To rebuild trust with chocolate makers and consumers, the brothers need to document their trips to origin. They claim they source directly from the best farms in the world, yet the names of specific farms and details on varietals are conspicuously absent from their wallpapered labels, their website or any other source that can be found.

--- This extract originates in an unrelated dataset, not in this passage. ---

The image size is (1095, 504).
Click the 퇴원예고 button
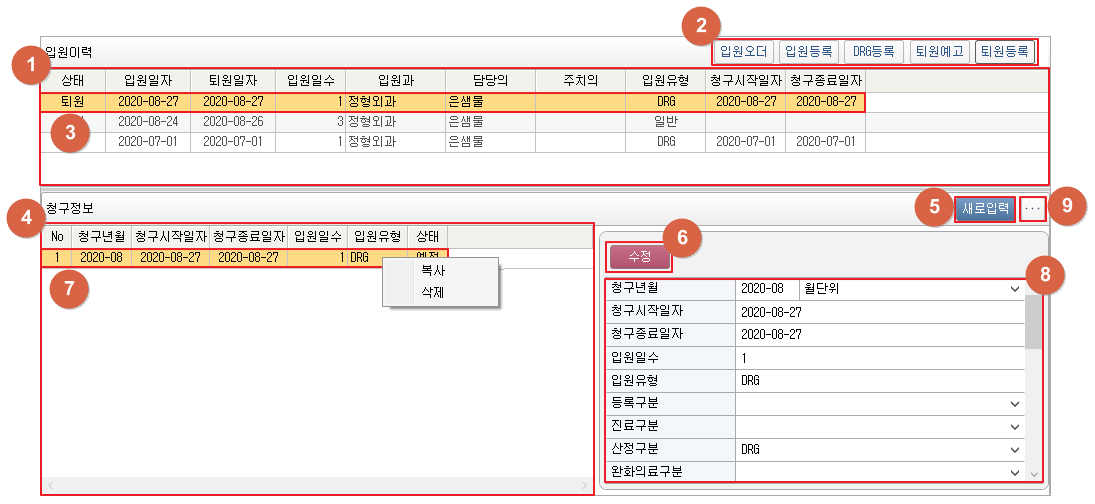(x=939, y=51)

Yes, Venezuela is an origin, but if you were sourcing Chuao, or an Ocumare, or Cuyagua, Carenero, Sur del Lago, or a Guasare why wouldn’t that be featured prominently? Perú does produce some terrific cocoa, but if the Masts were using some of the best—say Cacao Gran Blanco from Piura or Marañon—why isn’t that information prominently featured? Craft chocolate makers mention specific origin and varietals whenever they can because it’s what sets them apart and helps consumers ascertain value. Where are the proud photos of the bearded brothers at origin, working with “their” farmers? Or, as they proudly proclaim, sailing said beans from origin? It’s economically unsustainable to sail a small cargo of beans from Papua New Guinea, Madagascar or even the Dominican Republic on a regular basis to Brooklyn. What is also out of the economic reach of most makers is what Rick Mast boasted about claiming they once paid ten times the market price for beans. If they actually paid that price at the farm gate, we would be truly impressed. But if a significant portion of that cost is tied up in transportation and other costs, then it’s far less impressive.

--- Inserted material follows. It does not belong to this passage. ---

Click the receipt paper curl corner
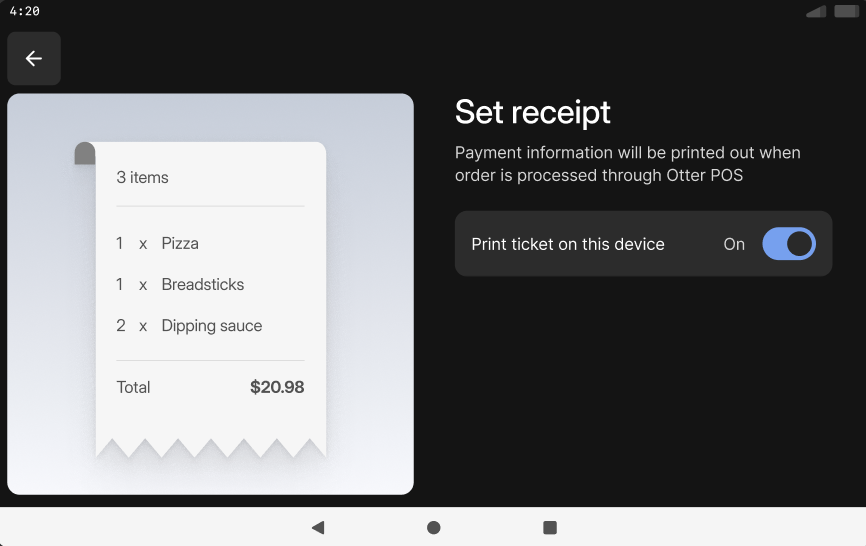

So, why do we care? We are not makers. We have no professional axe to grind.
Our motivation is simply to clear up misconceptions: The Masts dished it out, and most of us gobbled it up.

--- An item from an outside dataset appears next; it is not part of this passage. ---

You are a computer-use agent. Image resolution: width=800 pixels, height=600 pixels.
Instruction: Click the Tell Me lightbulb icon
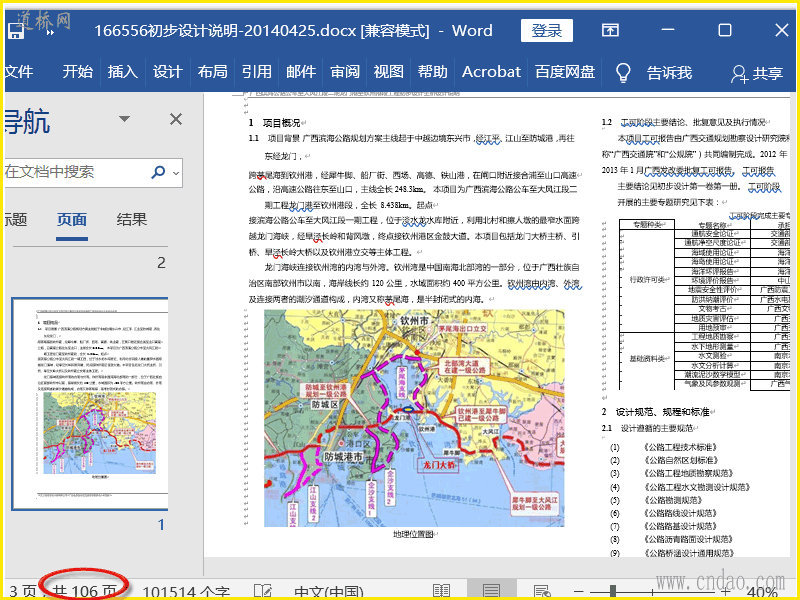(623, 72)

But through their assertions, Mast Brothers make it much harder for chocolate makers who do actual good works to flourish. And it makes it harder for us to do the work we want to do in supporting quality chocolate and makers with integrity.
Take Shawn Askinosie. He profit shares with his farmers. He has created self-sustaining school lunch programs in communities from which he buys cocoa. Or Gianluca Franzoni of Domori, who works with the Franceschi family to preserve endangered strains of cacao in Venezuela. Volker Lehmann’s work with cacao silvestre in Bolivia and Marañon in Peru. Ingemann in Nicaragua. Graig Sams, Gregor Hargrove and company well before anyone else had their eyes directed toward Belize. Or the efforts of the Cocoa Research Centre in Trinidad, CATIE in Costa Rica or the hundreds of other conservationists and farmers working to conserve the very best varieties of cacao.
The Mast Brothers consciously and deliberately set themselves apart from the rest of the craft chocolate community. When asked by journalist Megan Giller about critics, Rick Mast glibly replied, “We are a dangerous company because we are outsiders to the chocolate industry, never leaning on industry norms.”
Given the meticulousness that has gone into crafting every other aspect of the brand, it’s hard not to conclude that the adoption of this position is just another aspect of the brand. As self-proclaimed dangerous outsiders, the company justifies operating under a different set of principles—and different measures of accountability—than other craft chocolate makers. Rather than replying to the press storm with openness and transparency, they have responded by turning inward and closing their doors tighter shut. Their response reinforces that what the Bros may be remembered for is their branding—the beards and the paper—not their chocolate.
Simran Sethi is the author of Bread, Wine, Chocolate: The Slow Loss of Foods We Love—a book about the rich history—and uncertain future—of what we eat. Sethi is also a former visiting scholar at Trinidad’s Cocoa Research Centre housing the largest collection of cacao in the world.